FastAPI-style dependency injection

from fastapi import FastAPI, Depends
from sqlalchemy.orm import Session

app = FastAPI()

def get_db() -> Session:
    db = SessionLocal()
    try:
        yield db
    finally:
        db.close()

def get_user_repo(db: Session = Depends(get_db)) -> UserRepository:
    return UserRepository(db)

@app.get("/users/{user_id}")
def read_user(
    user_id: int,
    repo: UserRepository = Depends(get_user_repo),
):
    return repo.get(user_id)

dependency-injector library

from dependency_injector import containers, providers

class Container(containers.DeclarativeContainer):
    config = providers.Configuration()

    email_sender = providers.Singleton(
        SmtpEmailSender,
        host=config.smtp.host,
        port=config.smtp.port,
    )

    user_service = providers.Factory(
        UserService,
        email_sender=email_sender,
    )

container = Container()
container.config.from_dict({"smtp": {"host": "smtp.example.com", "port": 587}})

service = container.user_service()

Testing with DI: overriding dependencies

import pytest

@pytest.fixture
def fake_sender():
    return FakeEmailSender()

@pytest.fixture
def user_service(fake_sender):
    return UserService(email_sender=fake_sender)

def test_register_sends_welcome_email(user_service, fake_sender):
    user_service.register("alice@example.com", "Alice")
    assert len(fake_sender.sent) == 1
    assert fake_sender.sent[0][1] == "Welcome"

Best Practices

  • Start with constructor injection — it is explicit, requires no framework, and works with any test runner.
  • Define dependencies as Protocol types rather than concrete classes to keep coupling loose.
  • Use factory functions for complex object graphs; reach for a DI container only when manual wiring becomes unwieldy.
  • Keep the composition root (where everything is wired together) in one place, typically near the application entry point.
  • Prefer yield-based dependencies (as in FastAPI) for resources that need cleanup.
  • Make dependencies explicit in function signatures rather than importing globals — this makes testing trivial.

Common Pitfalls

  • Service Locator antipattern — injecting the container itself and calling container.resolve() throughout business logic hides dependencies and makes code harder to understand.
  • Over-abstracting — not every dependency needs an interface; inject concrete classes when there is only one implementation and testing does not require a fake.
  • Circular dependencies — if A depends on B and B depends on A, restructure by extracting a shared interface or mediator.
  • Forgetting cleanup — injected resources (DB connections, file handles) still need lifecycle management; use context managers or framework-provided scopes.
  • Too many constructor parameters — if a class needs more than 5-6 dependencies, it likely has too many responsibilities; split it.

Anti-Patterns

  • Service locator disguised as DI — passing the entire container into business classes and calling container.resolve(SomeService) throughout the code.

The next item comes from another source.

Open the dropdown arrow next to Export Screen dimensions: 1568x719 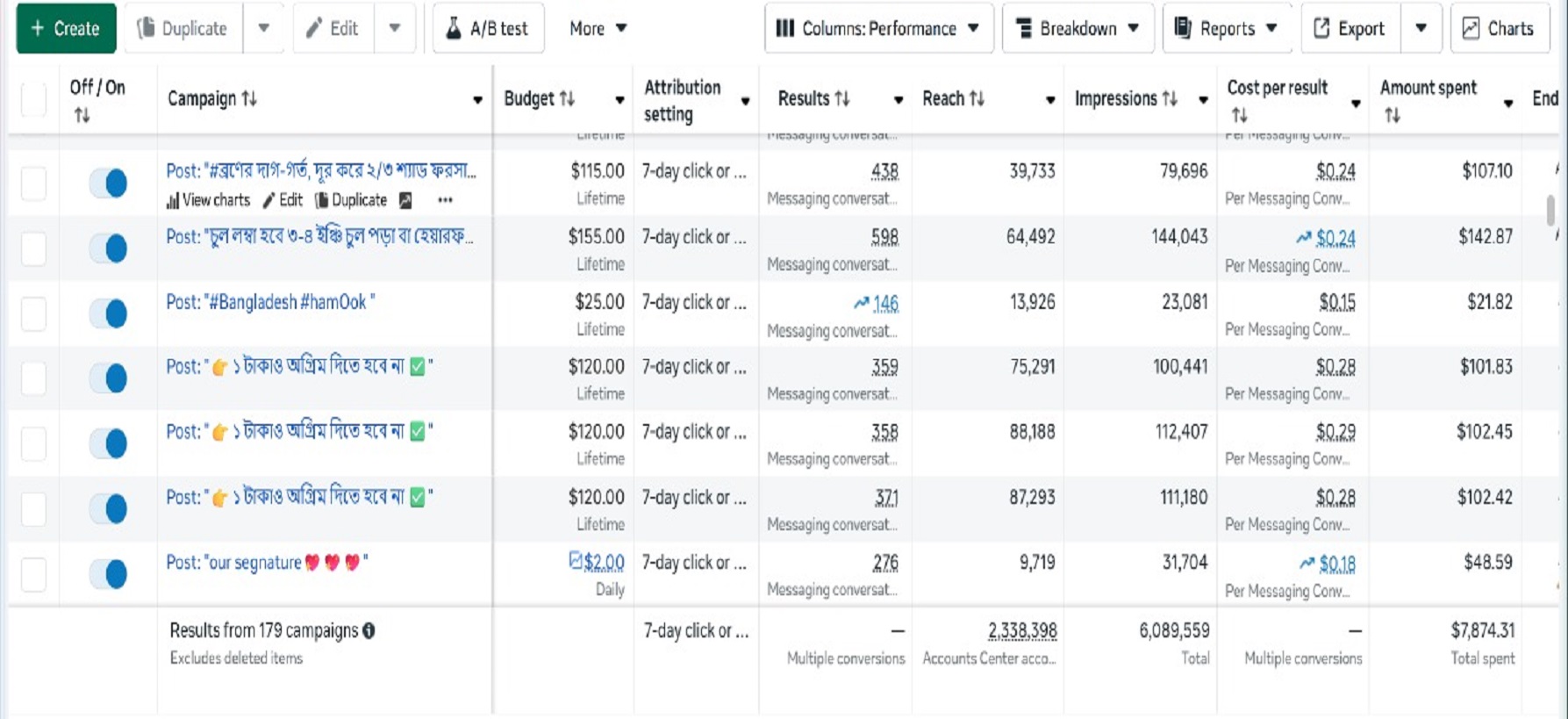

This hides actual dependencies, makes them impossible to discover from the constructor signature, and turns every class into a tightly coupled consumer of the container itself.

  • Importing concrete implementations in business logic — writing from app.services.smtp import SmtpEmailSender inside a service module instead of depending on an EmailSender Protocol. This hardcodes the dependency and makes it impossible to swap without modifying the consuming code.

  • Interface explosion — creating a Protocol for every single dependency, including trivial helpers and pure functions that will never have an alternative implementation. This adds indirection without value. Only abstract dependencies that genuinely vary between environments (production, testing, staging).

  • Scattered wiring — constructing dependencies in multiple places throughout the codebase rather than centralizing it in a composition root. This makes it impossible to understand what implementation is being used where, and changing a dependency requires hunting through dozens of files.

  • Ignoring dependency lifecycles — treating all dependencies as singletons when some should be per-request (database sessions, HTTP clients with auth tokens) or transient (stateful processors). Mismatched lifecycles cause stale data, connection leaks, and concurrency bugs.